● Quoted passage
=== Begin Enclosure ===
This study comes with limitations. First, the 24-month viral load was missing for 222 (10.4%) participants, including 68 (3.2%) classified as either lost to follow-up or not further specified. This number likely includes a substantial number who remained in care but transferred out of the respective cohort, especially within VICONEL, which does not have a system to capture transfers to non-VICONEL clinics. Nevertheless, children and adolescents with HIV with missing viral loads might have higher rates of viraemia and subsequent poor outcomes, as described in a multinational tracing study [32] for the predolutegravir era. Second, there may be unmeasured confounders. Of note, temporal effects as well as the effect of increasing participant age, for example, on adherence, are not corrected for. Third, no resistance data were available. Lastly, we did not assess the effect of backbone changes at transition on viraemia at 24 months in this paediatric population, as in growing children, backbone changes are expected to occur independently of viral load for regimen simplification, notably changes to tenofovir disoproxil fumarate/lamivudine available for individuals weighing at least 35 kg [28]. At the time of the study, tenofovir disoproxil fumarate/lamivudine was the only backbone available as a fixed-dose combination first with efavirenz and later with dolutegravir for individuals weighing at least 35 kg [28,31]. Thus, the increase from 5.1% before to 53.3% after transition to DTG who had tenofovir disoproxil fumarate/lamivudine as a backbone may have contributed to the improved virological outcomes at 24 months; however, we did not observe any association of the 24-month NRTI backbone with 24-month viraemia.
Our findings of viral suppression rates are in line with some studies among paediatric populations in sub-Saharan Africa assessing virological outcomes up to 1 year after transition to dolutegravir. In studies in Kenya and at Baylor sites in Botswana, Eswatini, Lesotho, Malawi, Tanzania, and Uganda [23,33], the authors reported viral suppression rates of 93.4–95.8% when applying a threshold of 1000 copies/ml, where in our study, 96.1% had a viral load less than 1000 copies/ml at 24 months. However, other studies have reported lower viral suppression rates after transition to dolutegravir (Mozambique: 76.2% [25]; Tanzania: 82.5% [34]), raising questions about the comparability of HIV programs and its populations in sub-Saharan Africa [35].
=== End Enclosure ===
● Work task 1
From the dolutegravir study passage, extract the part that starts at the words "Our findings of" and stops after the words "sub-Saharan Africa [35].", copying it word for word.
● Work task 2
Using the dolutegravir study passage, answer these questions:
(a) For how many participants was the 24-month viral load missing?
(b) In this study, what share of participants had a viral load under 1000 copies/ml at 24 months?
(c) What viral suppression rate was reported for Mozambique?
● Work task 3
Decide whether each statement agrees with the dolutegravir study passage. Answer yes or no, and quote the words that settle it.
(a) Resistance data were available for the study.
(b) VICONEL has a system to capture transfers to non-VICONEL clinics.
(c) Tenofovir disoproxil fumarate/lamivudine was available for individuals weighing at least 35 kg.

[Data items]
=== Begin Enclosure ===
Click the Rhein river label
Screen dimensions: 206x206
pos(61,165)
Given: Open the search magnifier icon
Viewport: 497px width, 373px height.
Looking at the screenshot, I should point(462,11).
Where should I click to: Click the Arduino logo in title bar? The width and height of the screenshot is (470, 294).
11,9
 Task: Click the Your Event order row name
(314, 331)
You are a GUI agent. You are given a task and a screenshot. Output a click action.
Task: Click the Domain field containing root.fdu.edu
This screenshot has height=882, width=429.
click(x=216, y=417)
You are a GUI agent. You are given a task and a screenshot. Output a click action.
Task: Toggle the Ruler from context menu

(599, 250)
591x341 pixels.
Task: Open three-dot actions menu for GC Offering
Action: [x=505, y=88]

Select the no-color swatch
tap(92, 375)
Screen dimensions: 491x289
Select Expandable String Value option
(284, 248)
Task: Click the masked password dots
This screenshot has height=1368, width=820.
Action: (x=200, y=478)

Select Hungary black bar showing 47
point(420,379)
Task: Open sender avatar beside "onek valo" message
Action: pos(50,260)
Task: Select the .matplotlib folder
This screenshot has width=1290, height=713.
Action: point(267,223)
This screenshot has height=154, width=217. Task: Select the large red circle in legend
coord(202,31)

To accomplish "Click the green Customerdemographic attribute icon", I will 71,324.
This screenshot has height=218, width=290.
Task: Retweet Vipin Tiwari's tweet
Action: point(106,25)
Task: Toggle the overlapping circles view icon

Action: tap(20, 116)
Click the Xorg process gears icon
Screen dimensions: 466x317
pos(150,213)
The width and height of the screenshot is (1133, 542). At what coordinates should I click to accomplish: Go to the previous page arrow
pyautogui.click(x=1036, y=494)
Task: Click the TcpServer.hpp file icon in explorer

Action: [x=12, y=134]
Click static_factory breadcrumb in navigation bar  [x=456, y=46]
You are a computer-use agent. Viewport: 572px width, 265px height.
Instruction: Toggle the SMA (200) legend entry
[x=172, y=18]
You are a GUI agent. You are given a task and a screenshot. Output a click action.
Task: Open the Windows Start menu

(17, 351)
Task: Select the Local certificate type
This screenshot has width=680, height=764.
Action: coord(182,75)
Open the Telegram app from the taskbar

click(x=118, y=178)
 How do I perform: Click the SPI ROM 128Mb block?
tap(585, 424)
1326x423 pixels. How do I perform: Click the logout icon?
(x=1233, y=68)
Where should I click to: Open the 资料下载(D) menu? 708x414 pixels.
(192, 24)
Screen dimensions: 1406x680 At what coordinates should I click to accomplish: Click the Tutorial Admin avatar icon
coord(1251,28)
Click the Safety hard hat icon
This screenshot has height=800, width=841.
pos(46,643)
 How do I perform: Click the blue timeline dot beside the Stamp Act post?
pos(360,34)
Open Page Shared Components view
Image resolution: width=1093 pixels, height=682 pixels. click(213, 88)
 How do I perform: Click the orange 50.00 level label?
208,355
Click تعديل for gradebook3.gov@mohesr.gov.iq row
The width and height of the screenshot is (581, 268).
=== End Enclosure ===
● Output 1
Our findings of viral suppression rates are in line with some studies among paediatric populations in sub-Saharan Africa assessing virological outcomes up to 1 year after transition to dolutegravir. In studies in Kenya and at Baylor sites in Botswana, Eswatini, Lesotho, Malawi, Tanzania, and Uganda [23,33], the authors reported viral suppression rates of 93.4–95.8% when applying a threshold of 1000 copies/ml, where in our study, 96.1% had a viral load less than 1000 copies/ml at 24 months. However, other studies have reported lower viral suppression rates after transition to dolutegravir (Mozambique: 76.2% [25]; Tanzania: 82.5% [34]), raising questions about the comparability of HIV programs and its populations in sub-Saharan Africa [35].

● Output 2
(a) 222 participants (10.4%)
(b) 96.1%
(c) 76.2%

● Output 3
(a) No: "Third, no resistance data were available."
(b) No: "which does not have a system to capture transfers to non-VICONEL clinics"
(c) Yes: "tenofovir disoproxil fumarate/lamivudine available for individuals weighing at least 35 kg"